◆ Required action
What do the lines say from the start of the entries through the one containing "Inno-Venture LEADERS 2008년 4월호 연재 (745, 516)"? Repeat them exactly.

◆ Data shown

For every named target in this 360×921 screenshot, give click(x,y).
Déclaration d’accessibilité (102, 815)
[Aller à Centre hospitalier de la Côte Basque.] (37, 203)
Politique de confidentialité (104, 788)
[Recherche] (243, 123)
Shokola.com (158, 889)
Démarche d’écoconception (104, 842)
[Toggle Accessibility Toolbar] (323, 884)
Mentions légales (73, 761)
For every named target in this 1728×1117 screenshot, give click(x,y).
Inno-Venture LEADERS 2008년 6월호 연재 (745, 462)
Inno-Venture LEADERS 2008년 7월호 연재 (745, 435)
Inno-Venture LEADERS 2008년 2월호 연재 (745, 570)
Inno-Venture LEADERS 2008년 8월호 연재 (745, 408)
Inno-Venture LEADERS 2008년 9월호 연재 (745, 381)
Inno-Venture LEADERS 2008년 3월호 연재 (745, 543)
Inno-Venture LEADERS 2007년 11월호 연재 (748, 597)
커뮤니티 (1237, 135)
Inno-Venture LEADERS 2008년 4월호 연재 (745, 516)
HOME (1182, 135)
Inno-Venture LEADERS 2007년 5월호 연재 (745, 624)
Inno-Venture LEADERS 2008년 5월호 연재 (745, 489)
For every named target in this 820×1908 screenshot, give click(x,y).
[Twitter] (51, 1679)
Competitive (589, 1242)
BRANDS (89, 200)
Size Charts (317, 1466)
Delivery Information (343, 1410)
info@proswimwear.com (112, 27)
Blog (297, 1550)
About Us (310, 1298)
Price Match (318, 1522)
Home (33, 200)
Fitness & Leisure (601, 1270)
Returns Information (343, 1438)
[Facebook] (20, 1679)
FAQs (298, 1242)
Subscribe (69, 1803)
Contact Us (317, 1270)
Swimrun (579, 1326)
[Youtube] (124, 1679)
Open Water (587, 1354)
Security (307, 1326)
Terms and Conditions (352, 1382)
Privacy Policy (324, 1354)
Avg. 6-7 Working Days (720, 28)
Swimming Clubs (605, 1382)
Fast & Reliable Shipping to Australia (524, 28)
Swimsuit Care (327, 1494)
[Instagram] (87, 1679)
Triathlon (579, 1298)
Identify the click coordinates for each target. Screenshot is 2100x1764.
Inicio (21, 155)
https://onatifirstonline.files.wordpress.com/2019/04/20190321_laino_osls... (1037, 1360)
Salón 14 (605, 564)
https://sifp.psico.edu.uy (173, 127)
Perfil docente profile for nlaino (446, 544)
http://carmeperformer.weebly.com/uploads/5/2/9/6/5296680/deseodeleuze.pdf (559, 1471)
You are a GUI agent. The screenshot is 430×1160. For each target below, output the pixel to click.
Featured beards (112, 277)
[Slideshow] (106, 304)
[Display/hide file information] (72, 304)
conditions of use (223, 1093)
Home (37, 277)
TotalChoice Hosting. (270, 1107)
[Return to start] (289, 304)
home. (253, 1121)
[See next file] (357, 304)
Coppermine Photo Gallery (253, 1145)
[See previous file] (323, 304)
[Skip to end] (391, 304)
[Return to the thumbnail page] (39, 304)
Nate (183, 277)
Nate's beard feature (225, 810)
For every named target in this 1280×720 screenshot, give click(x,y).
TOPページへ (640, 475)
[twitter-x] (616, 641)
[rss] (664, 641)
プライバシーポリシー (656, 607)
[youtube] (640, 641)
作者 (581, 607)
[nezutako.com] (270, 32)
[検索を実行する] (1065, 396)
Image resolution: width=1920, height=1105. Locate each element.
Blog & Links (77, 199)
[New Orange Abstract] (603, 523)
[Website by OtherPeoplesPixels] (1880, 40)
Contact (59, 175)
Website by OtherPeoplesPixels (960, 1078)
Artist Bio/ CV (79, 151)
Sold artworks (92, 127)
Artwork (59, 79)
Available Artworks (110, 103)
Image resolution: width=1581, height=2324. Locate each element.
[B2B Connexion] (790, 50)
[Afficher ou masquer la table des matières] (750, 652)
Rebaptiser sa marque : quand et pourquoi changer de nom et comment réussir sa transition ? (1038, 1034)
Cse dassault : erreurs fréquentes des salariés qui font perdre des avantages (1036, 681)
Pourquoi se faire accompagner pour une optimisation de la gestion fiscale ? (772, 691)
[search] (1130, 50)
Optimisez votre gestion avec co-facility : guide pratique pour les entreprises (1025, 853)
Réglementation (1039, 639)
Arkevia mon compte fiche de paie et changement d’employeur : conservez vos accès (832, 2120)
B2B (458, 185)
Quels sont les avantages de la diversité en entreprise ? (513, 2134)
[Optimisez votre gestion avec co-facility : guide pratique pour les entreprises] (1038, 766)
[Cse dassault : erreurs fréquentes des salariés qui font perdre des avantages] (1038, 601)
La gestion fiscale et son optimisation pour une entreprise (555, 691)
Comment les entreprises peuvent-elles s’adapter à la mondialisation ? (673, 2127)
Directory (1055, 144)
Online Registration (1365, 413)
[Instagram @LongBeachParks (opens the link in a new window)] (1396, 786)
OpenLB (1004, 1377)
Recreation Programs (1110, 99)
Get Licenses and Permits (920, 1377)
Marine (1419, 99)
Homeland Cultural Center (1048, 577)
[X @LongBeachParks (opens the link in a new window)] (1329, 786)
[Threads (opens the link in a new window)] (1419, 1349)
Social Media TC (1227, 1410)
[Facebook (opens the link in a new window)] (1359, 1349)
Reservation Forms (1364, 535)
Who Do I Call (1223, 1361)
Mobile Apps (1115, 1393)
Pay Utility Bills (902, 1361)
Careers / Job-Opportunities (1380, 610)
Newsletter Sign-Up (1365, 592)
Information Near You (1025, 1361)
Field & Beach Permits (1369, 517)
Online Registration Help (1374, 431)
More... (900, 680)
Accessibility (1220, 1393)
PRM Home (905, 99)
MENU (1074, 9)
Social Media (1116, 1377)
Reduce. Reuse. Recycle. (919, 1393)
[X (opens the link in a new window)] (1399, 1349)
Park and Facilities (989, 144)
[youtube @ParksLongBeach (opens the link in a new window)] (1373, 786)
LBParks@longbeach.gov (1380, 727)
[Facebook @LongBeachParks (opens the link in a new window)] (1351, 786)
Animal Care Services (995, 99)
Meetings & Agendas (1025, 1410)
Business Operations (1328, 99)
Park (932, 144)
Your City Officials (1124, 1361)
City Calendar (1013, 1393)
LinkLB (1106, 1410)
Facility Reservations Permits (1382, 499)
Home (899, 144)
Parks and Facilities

◆ Output below
For every named target in this 360×921 screenshot, give click(x,y).
Déclaration d’accessibilité (102, 815)
[Aller à Centre hospitalier de la Côte Basque.] (37, 203)
Politique de confidentialité (104, 788)
[Recherche] (243, 123)
Shokola.com (158, 889)
Démarche d’écoconception (104, 842)
[Toggle Accessibility Toolbar] (323, 884)
Mentions légales (73, 761)
For every named target in this 1728×1117 screenshot, give click(x,y).
Inno-Venture LEADERS 2008년 6월호 연재 (745, 462)
Inno-Venture LEADERS 2008년 7월호 연재 (745, 435)
Inno-Venture LEADERS 2008년 2월호 연재 (745, 570)
Inno-Venture LEADERS 2008년 8월호 연재 (745, 408)
Inno-Venture LEADERS 2008년 9월호 연재 (745, 381)
Inno-Venture LEADERS 2008년 3월호 연재 (745, 543)
Inno-Venture LEADERS 2007년 11월호 연재 (748, 597)
커뮤니티 (1237, 135)
Inno-Venture LEADERS 2008년 4월호 연재 (745, 516)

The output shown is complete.